Il en résulte que cette assemblée générale a officialisé le mode de gestion antérieur en ce qu'elle a pérennisé les liens entre parts sociales et local déterminé d'une part, entre local déterminé et droit à la répartition des bénéfices d'autre part, et que si elle a reporté la possibilité pour un associé de se retirer, elle n'en a pas moins commencé à se préparer pour une telle échéance en se donnant les moyens de faire passer l'immeuble sous le régime de la copropriété.

La Sci La Tourangelle, bien qu'ayant voté les décisions prises, en critique longuement la forme dans ses conclusions, sans toutefois en demander l'annulation.

Il est constant que les difficultés relationnelles entre la Sci La Tourangelle et la Sci du Chantilly ont commencé après qu'ait été tenue cette assemblée générale, et qu'elles sont été notablement aggravées par les dissensions existant entre les deux anciens associés Me [O] et Me [C].

Me [C], par l'intermédiaire de la société Ysengrin, dont il est le gérant, a lui-même acquis des parts sociales de la Sci du Chantilly durant l'année 2010.

Les prétentions de la Sci La Tourangelle doivent indiscutablement être examinées dans ce contexte.

Sur la demande de retrait formée par la Sci de La Tourangelle :

La Sci La Tourangelle justifie sa demande de retrait de la Sci du Chantilly par la volonté démontrée des autres associés de l'exclure de la vie sociale de la société ; ainsi, ne lui seraient pas communiqués les comptes, les procès-verbaux des assemblées générales qui se sont tenues, les déclarations fiscales, les éléments en vue de préparer les assemblées générales, tandis que les convocations lui seraient adressées délibérément à une adresse erronée.

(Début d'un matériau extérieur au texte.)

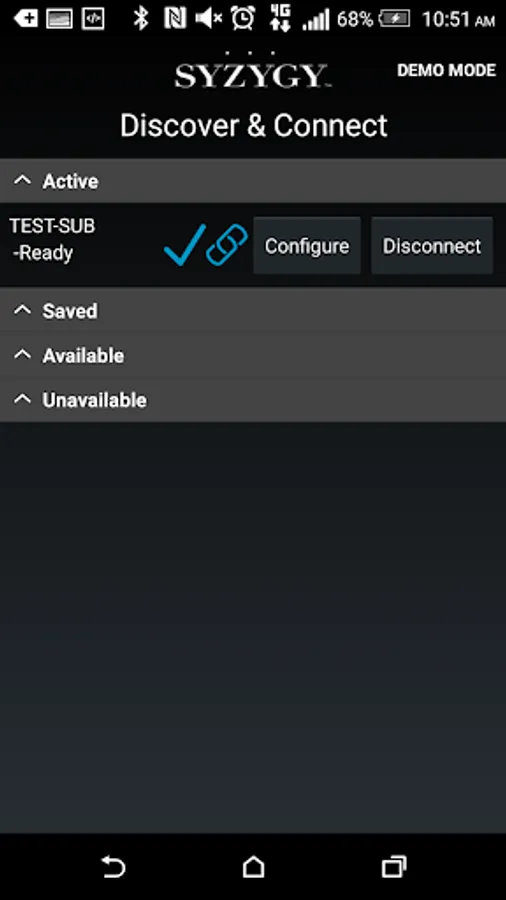
Task: Select the TEST-SUB -Ready device entry
Action: 52,239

Elle fonde son action sur les dispositions des articles 40 et 41 du décret du 03 juillet 1978 qui prévoient les modalités selon lesquelles les associés sont convoqués aux assemblées générales et celles selon lesquelles leurs sont délivrées les informations nécessaires à ce qu'ils puissent donner un consentement éclairé lors du vote des résolutions.

A cet égard, il doit être relevé que jusqu'à la date du 24 avril 2011, le siège social de la Sci La Tourangelle était situé à Avoine et que cette adresse a figuré sur son kbis jusqu'à ce que son gérant publie la modification de l'adresse du siège social, désormais situé à Curgand.

La Sci La Tourangelle ne justifie pas avoir avisé la Sci du Chantilly de son changement de siège social avant un courrier du 06 août 2011 et ne peut utilement conclure à l'absence de convocation ou de délivrance d'information, les pièces versées aux débats par la Sci du Chantilly démontrant que durant l'année 2010 les courriers recommandés lui ayant été adressés sont revenus avec la mention « boîte non identifiable ».

Tel a notamment été le cas de la convocation datée du 29 octobre 2010 pour l'assemblée générale qui s'est tenue le 18 novembre 2010 en son absence, compte tenu de l'impossibilité de délivrance de la convocation ; tel a aussi été le cas du courrier de notification du procès-verbal de l'assemblée.

D'autre part, s'il est exact qu'il a pu arriver à Me [C] de lui adresser un courrier au domicile de son gérant, cette adresse ne pouvait être utilement utilisée pour l'envoi de courriers imposés par une disposition légale ou réglementaire.

Ensuite, aucune assemblée n'a été tenue en 2011, période durant laquelle un expert-comptable nouvellement désigné tentait de reconstituer les comptes, ainsi qu'il sera évoqué plus bas, et la convocation à l'assemblée générale du 12 avril 2012 est régulière, adressée à l'adresse de [Localité 17], avec un ordre du jour précis.

La convocation à l'assemblée générale ordinaire du 16 décembre 2013 a été adressée le 28 novembre 2013 à l'adresse de [Localité 17] avec un ordre du jour restreint « questions diverses » ; néanmoins, la Sci La Tourangelle ne s'y est pas fait représentée ; cette assemblée a uniquement statué sur l'approbation des comptes 2012 et il résulte de la pièce 78 de l'appelante que celle-ci avait reçu au préalable, le 12 décembre, du cabinet Reviseco : la copie du solde intermédiaire de gestion, les détails du compte de résultat et la copie de la déclaration fiscale 2072 pour l'année 2012 (qui est nécessairement la reprise du bilan).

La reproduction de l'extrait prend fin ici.